Una gilipollez monumental
ARCAha aclarido públicamente que no es responsable de que los ultras hayan convertido el monumento fascista de la Feixina en su altar sentimental. Y la verdad es que cuesta decidir si es más extraordinario que una entidad patrimonialista considere necesario justificarse o que afirme –como ha hecho en ARA Balears– que “preservar la Feixina no ha contribuido a que devenga el punto de encuentro ‘ultra’”. Quizás la parte extrema de la extrema derecha continuaría por los siglos de los siglos celebrando ante la nada. No lo veo.
En todo caso, evidentemente que ARCA no es responsable de los grupos ultras. El problema no es este. El problema es que la entidad continúa haciendo ver que la Feixina es una pieza inocente de patrimonio urbano víctima de una injusta ‘politización’, cuando su naturaleza es solo política.
Insisto en lo que escribía aquí mismo hace apenas dos semanas –discúlpenme: la Feixina no es un puente romano, ni un lagar, ni una casa modernista con un escudo incómodo en la fachada. Es un monumento levantado por una dictadura para glorificar su victoria y los mitos fundacionales. Franco no inauguraba molinos de viento. Inauguraba símbolos de poder. Y la Feixina es uno de manual.
Por eso hace un poco de gracia –o de pena– oír ahora a ARCA decir que los ultras “no tienen ni idea de lo que hacen” cuando eligen la Feixina como lugar de encuentro. Hombre, pues precisamente si algo tienen claro es el valor simbólico de los espacios. La extrema derecha puede tener muchas carencias, pero olfato simbólico no les falta. Si se concentran allí no es porque valoren el arte déco balear que defiende ARCA ni porque se emocionen con las texturas del hormigón. Van porque reconocen lo que representa aquel monolito.
Aquí es donde la defensa de ARCA entra en territorio pantanoso. Cuando insiste en que se debe “separar la simbología de la arquitectura”, lo que hace es intentar la operación imposible de convertir un símbolo político en objeto neutro cuando, insisto otra vez, los monolitos no son neutrales. Sirven exactamente para fijar memoria, poder y relato.

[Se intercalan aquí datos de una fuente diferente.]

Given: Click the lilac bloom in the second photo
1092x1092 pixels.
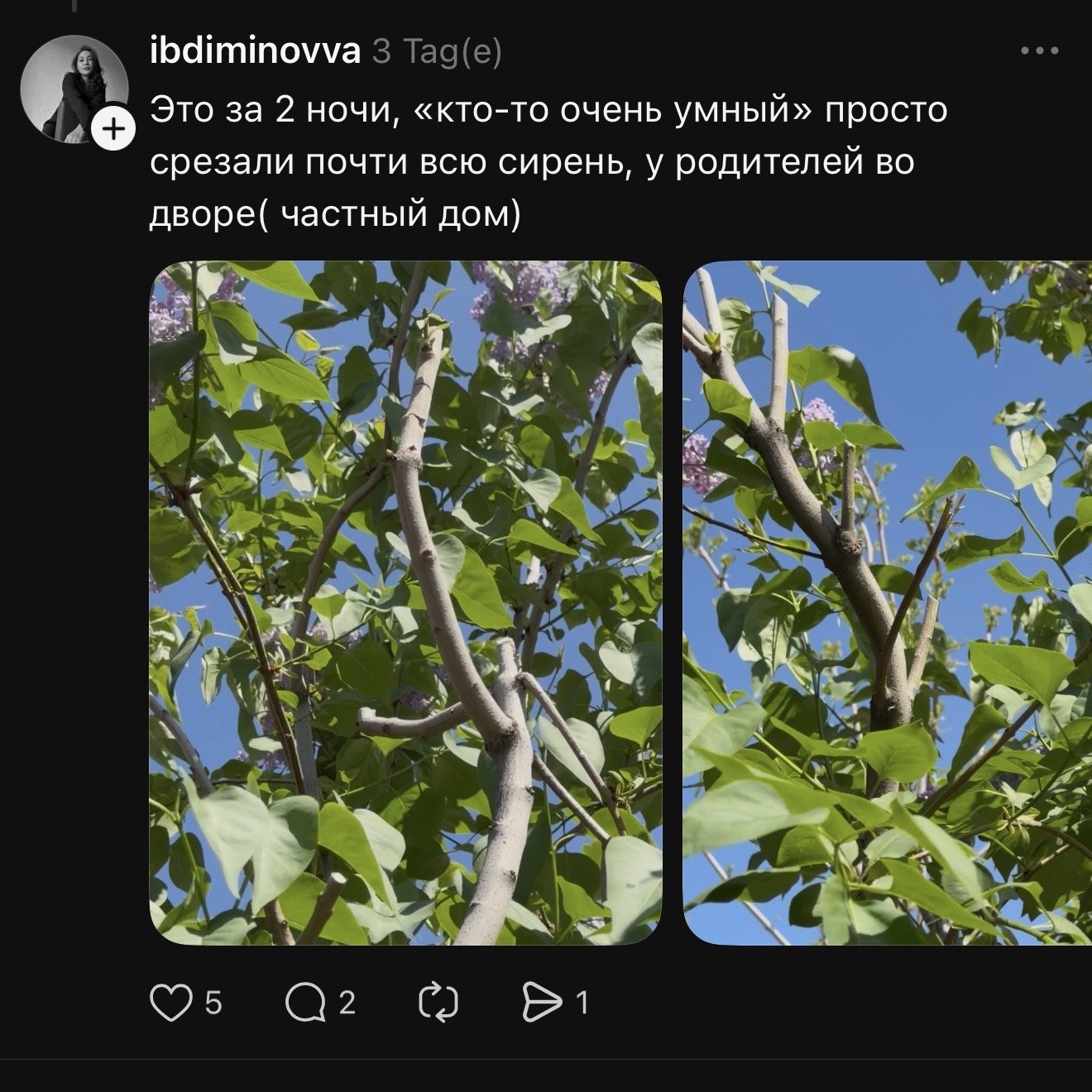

Además, la obsesión por justificar que el monumento tiene valor patrimonial ya empieza a parecer una competición de excusas. Que si es arte déco, que si Aina Calvo también lo preservó, que si se le quitaron los símbolos franquistas. Magnífico. La gran ironía es que ARCA reclama despolitizar la Feixina mientras se ve obligada a emitir comunicados políticos para desvincularse de quienes la usan políticamente. Es maravilloso. El monumento está tan ‘despolitizado’ que requiere notas de prensa defensivas cada vez que la extrema derecha despliega su liturgia.
Quizás ha llegado el momento de aceptar que hay símbolos que no se pueden rehabilitar porque nacieron exclusivamente para simbolizar. Y cuando décadas después todavía convocan exactamente a los herederos ideológicos del régimen que los levantó, quizás el problema no es la manipulación política. Quizás el problema es el monumento mismo. Y el resto es una tontería monumental.